Properties of conditional statements

  • All template keys must be referenced as proper tag
    This is to prevent mixing of the template variables with the functions and reserved names of Python itself. Conditional expressions are evaluated using eval(), and proper tags are replaced by temporary names, the values of which are stored in a retrieve-on-demand dictionary. This makes them perfectly safe with regard to the value of template replacements, but some care should be taken with the writing of the conditional expressions.
  • It is possible to index tags in conditional statements
    This allows for decisions based on the values in those indexes/keys. For instance, Person objects can be checked for gender, so that the correct gender-based icon can be displayed next to them.
  • Referencing a tag or index that doesn't exist raises @TemplateNameError
    Unlike in regular template text, there is no suitable fallback value for a tag or index that cannot be retrieved.

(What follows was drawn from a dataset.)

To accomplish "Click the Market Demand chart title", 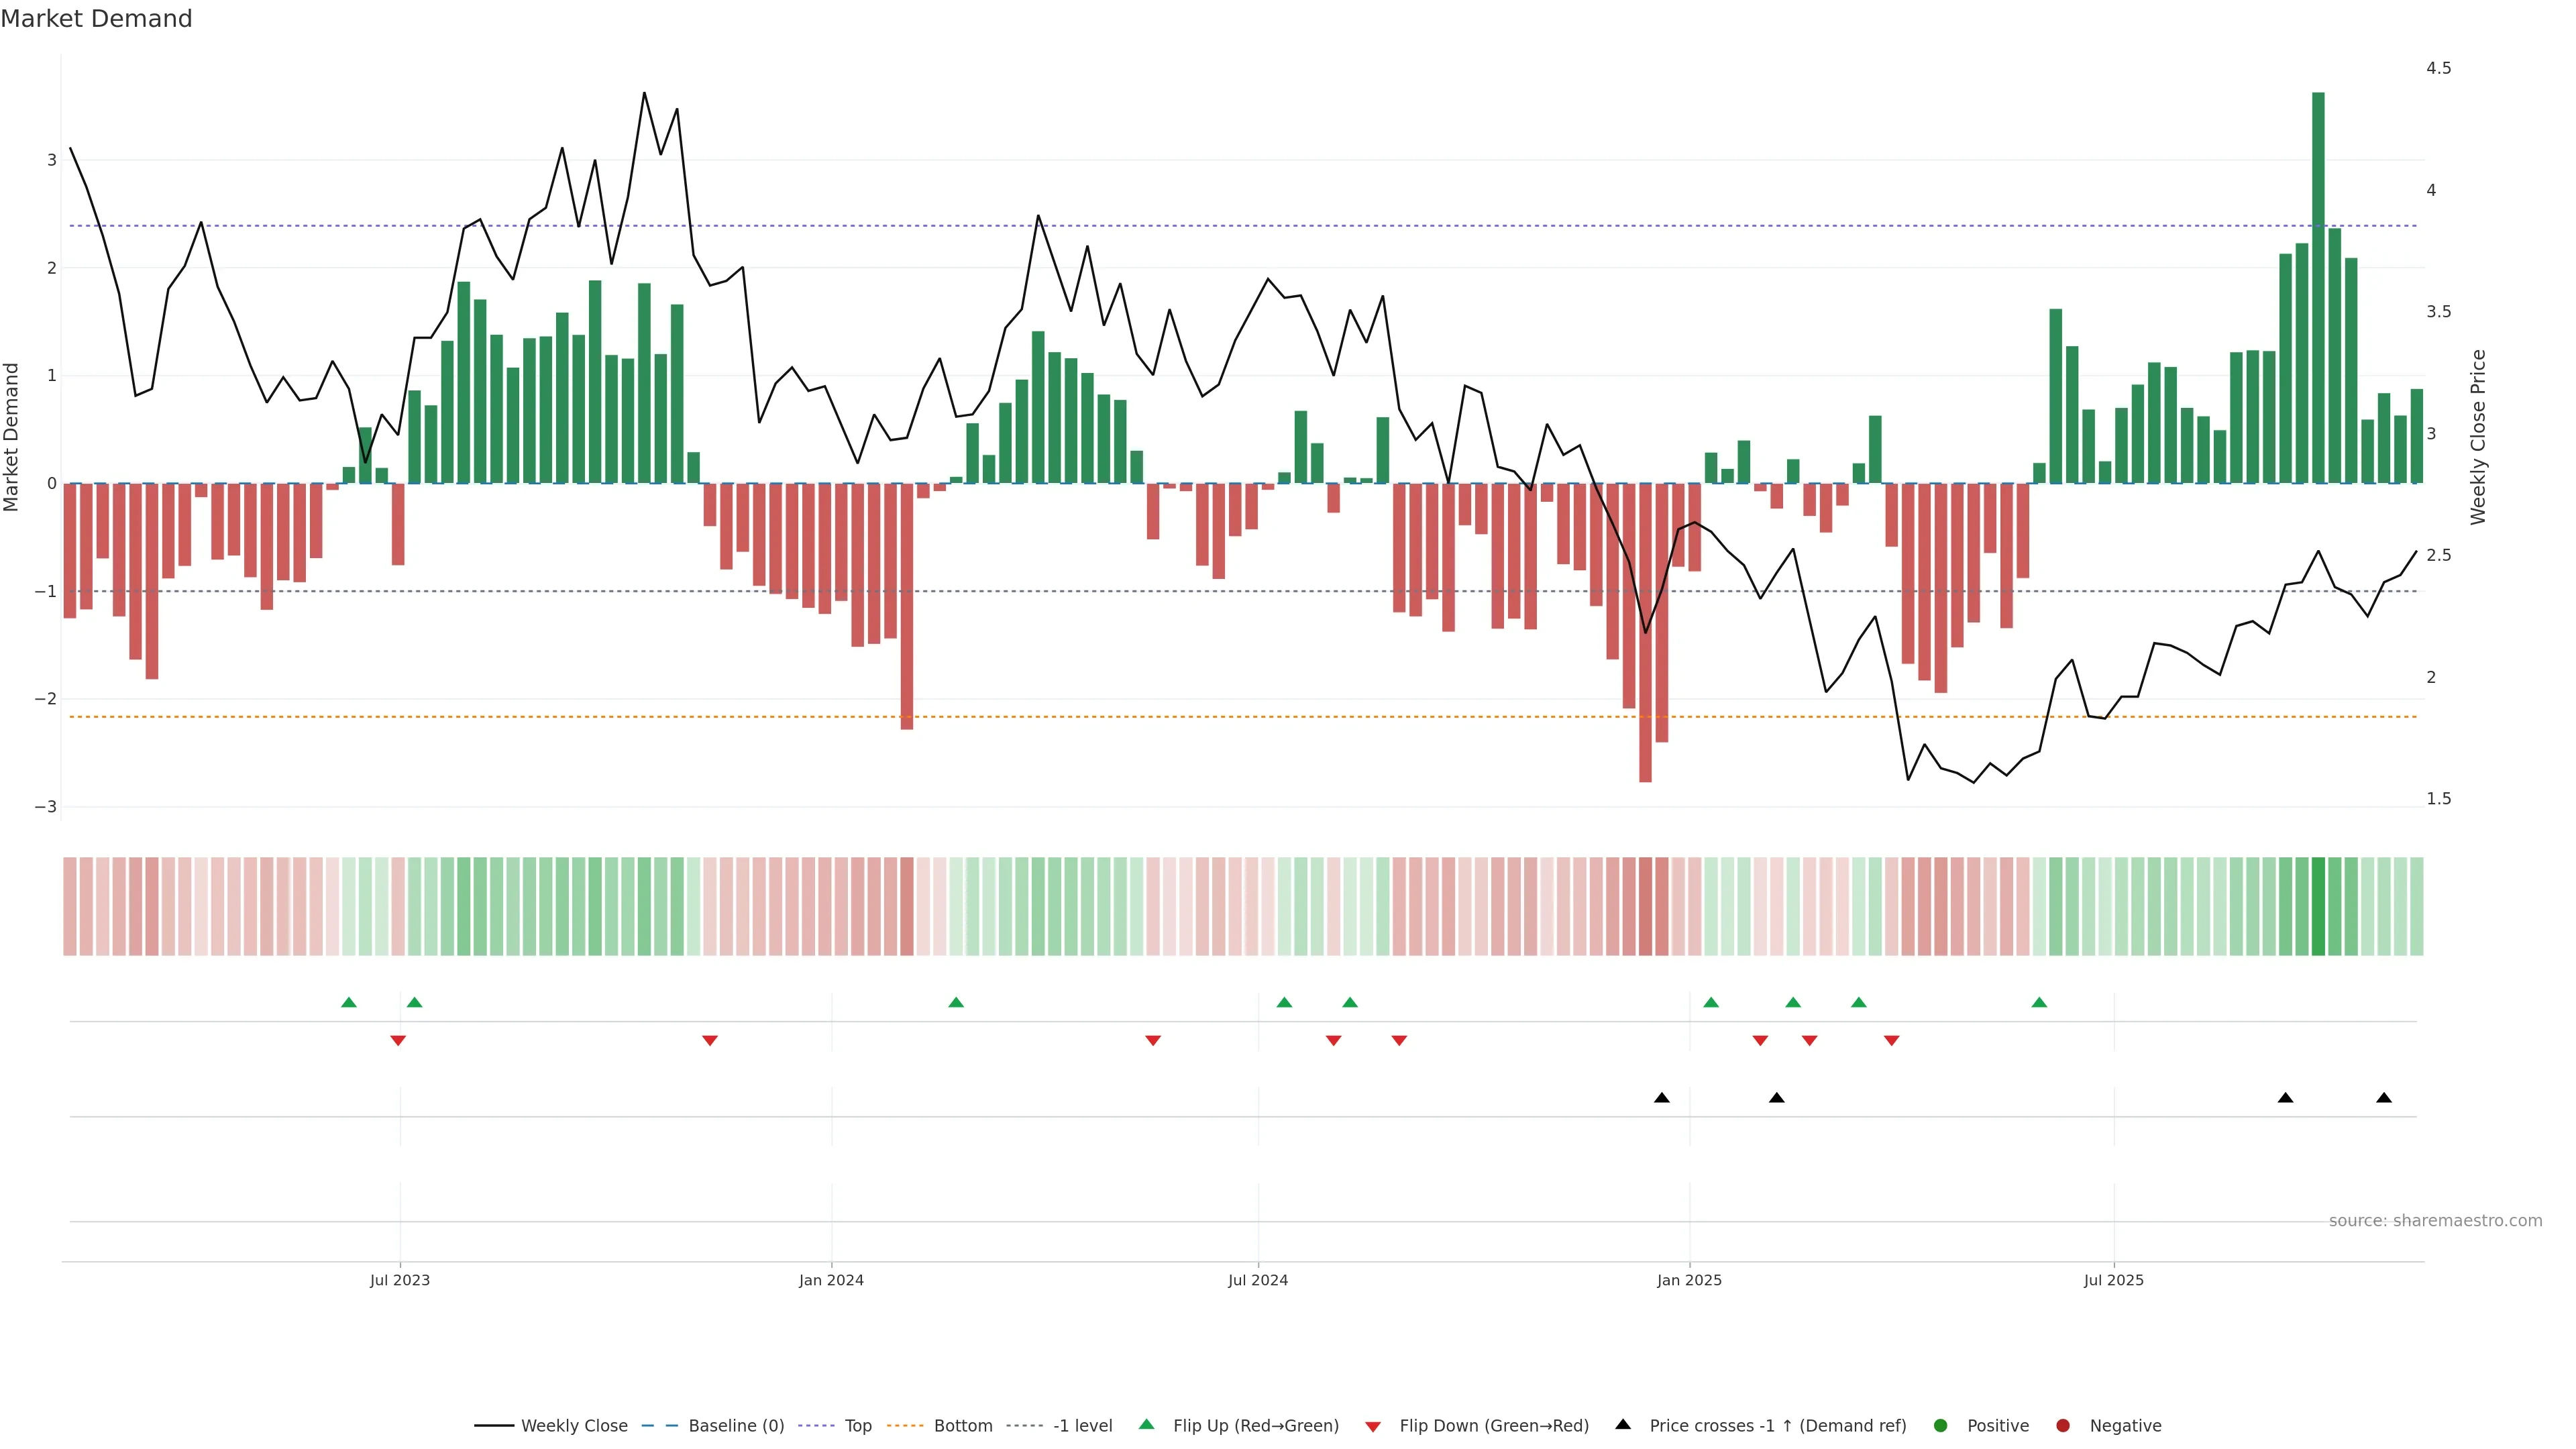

However, in most cases this can be prevented by making use of the following property:
  • Statement evaluation is lazy
    Template conditions are processed left to right, and short-circuited where possible. If the first member of an or group succeeds, the return value is already known. Similarly, if the first member of an and group fails, the second part need not be evaluated. This way TemplateNameErrors can often be prevented, as in most cases, presence of indexes can be confirmed before accessing.

Template unicode handling

Any unicode object found while parsing, will automatically be encoded to UTF-8:

>>> template = 'Underdark [love] [app]'
>>> output = parser.ParseString(template, love=u'\u2665', app=u'\N{micro sign}Web')
>>> output
'Underdark \xe2\x99\xa5 \xc2\xb5Web'  # The output in its raw UTF-8 representation
>>> output.decode('UTF8')
u'Underdark \u2665 \xb5Web'           # The output converted to a Unicode object
>>> print output
Underdark  µWeb                      # And the printed UTF-8 as we desired it.